Se montrer
Paraître et être vu
Au début du XVIIIème siècle, se montrer est une discipline à part entière, une forme de civilité, vantée à la fois par la littérature, les traités de civilité et les guides de promenade qui donnent maints conseils de maintien et de postures des corps. Paraître, enjeu majeur, s’apprend, et la promenade obéit à des contraintes. Duchesses et marquis sont très informés de ce dispositif particulier. Visibles, reconnaissables, susceptibles d’être, à ciel ouvert, flattés et honorés, les voici à découvert plutôt que cachés dans leur hôtel ou leur carrosse toutes vitres fermées. Ils ne détestent pas que les gens du peuple touchent le tissu de leurs habits ou les suivent en imitant leurs belles manières… (…)
À chaque promenade son public
Pour chacune, l’idée de nature et son agencement sont fondamentaux. Les plans montrent des allées rectilignes, bordées d’arbres, suivant des axes précis. Ces allées sont souvent divisées en trois voies, et les contre-allées plutôt réservées à l’usage des carrosses et des chevaux, mais les promeneurs à pied peuvent s’y rendre, même si ce n’est pas sans risque étant donné la vitesse des cavaliers.
On dit le jardin des Tuileries le plus beau de tous, en raison des sa majestueuse allée centrale ; cette promenade favorise à merveille le « paraître et être vu » grâce à cette grande allée qui relie sur 300 mètres deux agréables bassins.
La foule est telle que des portiers régulent le flux et « refoulent les gens de basse condition » ce qui provoque plusieurs indignations et rixes. Sur cette pression, le jardin sera ouvert à toutes et à tous : la « promenade du paraître » côtoiera les boutiquiers, vendeurs, débiteurs de boissons, marchands de colifichets ou de gâteaux secs nommés « oublies ». (…)
Imiter les grands
Un des plaisirs des Parisiens, et notamment des maîtres artisans et de leurs femmes, est de s’échapper de l’atelier pour rejoindre les promenades : les Tuileries, le Palais-Royal, et plus tard dans le siècle, les Champs-Élysées.
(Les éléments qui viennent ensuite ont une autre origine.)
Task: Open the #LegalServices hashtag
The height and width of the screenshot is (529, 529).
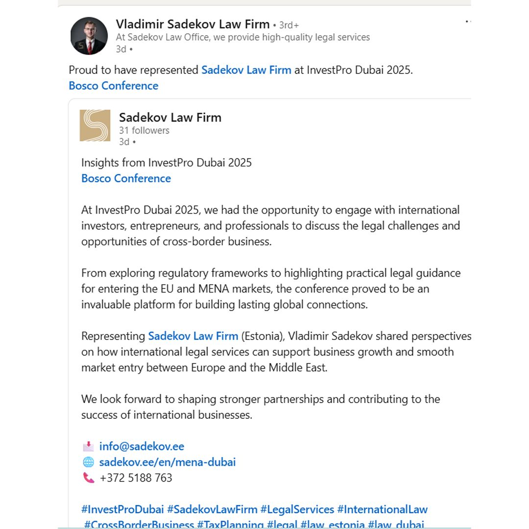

C’est là, dans les allées, entre les bosquets, qu’on peut avec une élégance se voulant imiter celles des grands, déambuler entre les arbres, s’arrêter pour manger, acheter aux nombreuses marchandes et vendeuses beaucoup de rafraîchissements et de gâteaux. Un gâterie attire énormément de monde issu de la moyenne bourgeoisie : aller souper pour goûter le goujon, se régaler d’huîtres et boire du vin musqué. Ce geste est une manière de se « mettre en relief », de faire partie de ceux qu’on regarde. Certes, jamais on ne ressemblera à une duchesse ou à une marquise, mais, du moins, habillée par une marchande de mode, on aura énormément de bonheur à vaguement imiter les grands, et à consommer ce qu’ils aiment aussi. Il faut suivre la mode : plus le siècle avance, plus la bourgeoisie s’empare de beaux atours et cherche à avoir une vraie présence dans les lieux de promenade où sont permis ces agapes.
Les bonnes moeurs mises à mal
Les corps renseignent beaucoup sur ce qui se passe dans le jardin. Sensuels, s’exprimant par le geste, la voix ou le cri, ils déversent sur la promenade une sorte de joie entraînée par l’ivresse, si fréquente au XVIIIème siècle. La vie est là, tumultueuse ; les esprits et les corps jouent avec le plaisir. (…)
Révoltes d’écoliers, duels interdits, rixes et batteries, disputes entre petits marchands, atteintes au respect des plus grands… Les gardiens de promenade ont fort à faire.